What's the point of making food that's hard to eat, especially a hamburger? Weren't hamburgers invented so that you could eat something with one hand and keep playing cards? Sometimes it's good to remember the original intention of something and keep with it. I'm so tired of the super huge burgers that you can't eat with your hands and have to take stuff off of to fit it into your mouth. It's probably why I like sliders so much.

It looks good except for too much lettuce. I think I would pull off the lettuce and eat it on the side.

That really is too big of a patty to take enjoyable bites.

That does not look the least bit appetizing to me. There is way too much meat and the cheese looks like it is barely melted. All these burger places are trying to outdo each other. I think giving the option of a smaller burger, or maybe even a few sliders is brilliant.

Hahaha. That looks awful.

Agh! It wasn't bad. It was good, but not as juicy as I'd hoped. The pictures here really don't do it justice, since the lighting was low. It actually looked like a beautiful burger, just too tall with all the fixin's on it.

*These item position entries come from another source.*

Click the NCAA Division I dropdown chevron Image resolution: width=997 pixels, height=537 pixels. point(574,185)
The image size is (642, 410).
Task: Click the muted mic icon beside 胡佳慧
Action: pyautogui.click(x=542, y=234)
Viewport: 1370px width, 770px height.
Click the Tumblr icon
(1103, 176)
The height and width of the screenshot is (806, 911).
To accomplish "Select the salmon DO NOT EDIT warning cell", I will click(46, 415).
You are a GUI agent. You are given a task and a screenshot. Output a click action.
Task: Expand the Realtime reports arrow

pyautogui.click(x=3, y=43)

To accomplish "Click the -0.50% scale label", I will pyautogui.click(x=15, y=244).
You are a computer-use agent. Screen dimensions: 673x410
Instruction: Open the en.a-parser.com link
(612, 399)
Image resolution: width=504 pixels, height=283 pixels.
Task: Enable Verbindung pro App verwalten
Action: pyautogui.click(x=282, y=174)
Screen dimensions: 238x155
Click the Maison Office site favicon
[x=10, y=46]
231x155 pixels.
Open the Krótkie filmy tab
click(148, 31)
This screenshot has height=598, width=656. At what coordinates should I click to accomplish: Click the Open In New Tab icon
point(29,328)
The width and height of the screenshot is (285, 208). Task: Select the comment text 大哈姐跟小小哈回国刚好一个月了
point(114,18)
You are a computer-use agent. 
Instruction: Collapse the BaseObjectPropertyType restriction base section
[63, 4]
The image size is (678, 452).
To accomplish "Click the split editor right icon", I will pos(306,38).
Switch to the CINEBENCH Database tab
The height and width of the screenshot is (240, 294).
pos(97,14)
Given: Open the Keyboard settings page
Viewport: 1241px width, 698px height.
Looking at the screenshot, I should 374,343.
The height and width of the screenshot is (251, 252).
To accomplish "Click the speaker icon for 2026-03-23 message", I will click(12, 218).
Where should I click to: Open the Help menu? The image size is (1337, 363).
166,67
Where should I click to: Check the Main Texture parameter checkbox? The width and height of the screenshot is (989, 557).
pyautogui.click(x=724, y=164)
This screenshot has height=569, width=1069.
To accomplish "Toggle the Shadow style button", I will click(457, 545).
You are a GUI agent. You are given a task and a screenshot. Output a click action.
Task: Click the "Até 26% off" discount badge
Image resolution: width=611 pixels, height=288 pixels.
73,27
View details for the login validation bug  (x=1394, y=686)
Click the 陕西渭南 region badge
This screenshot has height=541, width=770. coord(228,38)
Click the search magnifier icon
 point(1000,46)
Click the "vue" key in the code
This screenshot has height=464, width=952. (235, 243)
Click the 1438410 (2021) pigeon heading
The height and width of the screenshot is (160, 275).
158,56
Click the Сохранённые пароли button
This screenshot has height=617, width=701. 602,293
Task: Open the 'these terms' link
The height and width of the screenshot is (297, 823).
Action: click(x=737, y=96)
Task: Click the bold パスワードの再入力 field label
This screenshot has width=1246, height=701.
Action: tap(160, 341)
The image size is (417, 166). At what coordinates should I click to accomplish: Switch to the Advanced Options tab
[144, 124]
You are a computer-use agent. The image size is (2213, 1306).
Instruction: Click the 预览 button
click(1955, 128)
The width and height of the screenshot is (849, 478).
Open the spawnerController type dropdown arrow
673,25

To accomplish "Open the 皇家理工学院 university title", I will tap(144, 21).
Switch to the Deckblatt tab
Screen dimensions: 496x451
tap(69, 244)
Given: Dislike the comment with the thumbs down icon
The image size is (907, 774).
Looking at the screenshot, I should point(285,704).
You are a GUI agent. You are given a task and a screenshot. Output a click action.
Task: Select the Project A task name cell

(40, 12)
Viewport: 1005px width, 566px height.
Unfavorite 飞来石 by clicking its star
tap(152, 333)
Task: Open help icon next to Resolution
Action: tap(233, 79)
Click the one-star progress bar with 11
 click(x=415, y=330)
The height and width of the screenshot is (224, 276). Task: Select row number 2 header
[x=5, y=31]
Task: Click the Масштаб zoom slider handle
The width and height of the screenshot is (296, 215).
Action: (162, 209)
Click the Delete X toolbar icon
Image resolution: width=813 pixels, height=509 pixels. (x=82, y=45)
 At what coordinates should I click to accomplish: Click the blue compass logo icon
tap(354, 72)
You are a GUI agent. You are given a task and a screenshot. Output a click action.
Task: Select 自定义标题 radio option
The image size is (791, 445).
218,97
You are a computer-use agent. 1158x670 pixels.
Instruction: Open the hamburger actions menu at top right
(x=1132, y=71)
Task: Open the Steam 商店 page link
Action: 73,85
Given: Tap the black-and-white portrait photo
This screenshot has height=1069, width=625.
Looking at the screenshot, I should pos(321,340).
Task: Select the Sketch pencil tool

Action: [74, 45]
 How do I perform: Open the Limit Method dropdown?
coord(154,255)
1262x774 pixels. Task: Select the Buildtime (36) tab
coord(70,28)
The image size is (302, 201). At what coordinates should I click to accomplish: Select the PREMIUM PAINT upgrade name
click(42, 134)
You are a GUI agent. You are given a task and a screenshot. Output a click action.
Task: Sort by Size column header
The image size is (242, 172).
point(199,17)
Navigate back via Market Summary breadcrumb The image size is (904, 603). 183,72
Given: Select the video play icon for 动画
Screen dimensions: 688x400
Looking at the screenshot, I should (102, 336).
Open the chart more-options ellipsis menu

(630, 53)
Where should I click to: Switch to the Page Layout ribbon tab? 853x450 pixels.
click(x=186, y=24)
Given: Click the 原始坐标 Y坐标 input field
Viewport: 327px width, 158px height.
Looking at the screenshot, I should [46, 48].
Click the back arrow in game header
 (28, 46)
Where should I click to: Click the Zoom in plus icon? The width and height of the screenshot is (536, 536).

I read that there's rosemary aioli on it...maybe that's where the rosemary flavor was coming from?

Aioli? yikes. Ive been passing by this place for few weeks waiting for good news. Aioli is not good news for burgers...Im just sayin'

Actually, a good homemade REAL aioli is great on a hamburger. Of course, I'm a garlic addict, but a mild one should suit all but true-blue garlic haters. I also think a hint of rosemary goes well with beef. On the other hand...yes, I can't imagine a woman ordering that burger. Our mouths open even less wide than most men's. I could imagine this at half-size, served on a plate with a good ciabatta bread served on the side, aioli also on the side, with the cheese and onions on top as they are now. Possibly a small salad of lettuces and good tomatoes served alongside. Then they could appeal to the women as well. It would be nice to have the choice...just sayin', that's what I would do in my restaurant. Options are always a good idea.

I don't know, Carolina, I'm not a woman who'd shy away from a big burger!

Looks terrible. Is all that lettuce meant to suggest "plentiful bounty?" That slick of cheese looks like it was ladled on. Adam, you're soo right that something - anything - should have been done with the napkin settings to reference the restaurant's name - how do you put down just one napkin here, like every other place?

At least they've gotten rid of Nice Matin's once-topping for this, bitter and toothsome grilled radicchio. Uh, no.

*sigh*....unfortunately I don't live anywhere NEAR this place, but the burger looks glorious...I'll probably get rocks thrown at me for even suggesting this...but I would ditch the top bun, sort of 'disassemble' and eat with knife and fork...thus getting the appropriate amount of 'parts' with each bite....

I dined at Five Napkin Burger while visiting NYC last week and I loved it. I, however, had the tuna burger, which was not quite as overwhelmed by condiments. The smoothness of the aioli did not obscure the ginger-y taste of the tuna's marinade...I removed some of the lettuce though...

Headed up to Five Napkin last weekend and I gotta say, not only was the burger juicy, it was way too juicy, if there is such a thing. A burger medium rare had bloody juices pouring out at every bite. My plate was sloshing with gore after 3 bites. I was so distracted, I had to ask for another plate. I guess I'm a lot more squeamish than I thought, but it was a little freaky. The rosemary aioli is overpowering and the melted Comté made this beast of a burger slide around annoyingly in its bun. It was a hard one to tackle. It's neighbor, Island Burger, has a fantastic burger without the fancy pants price tag.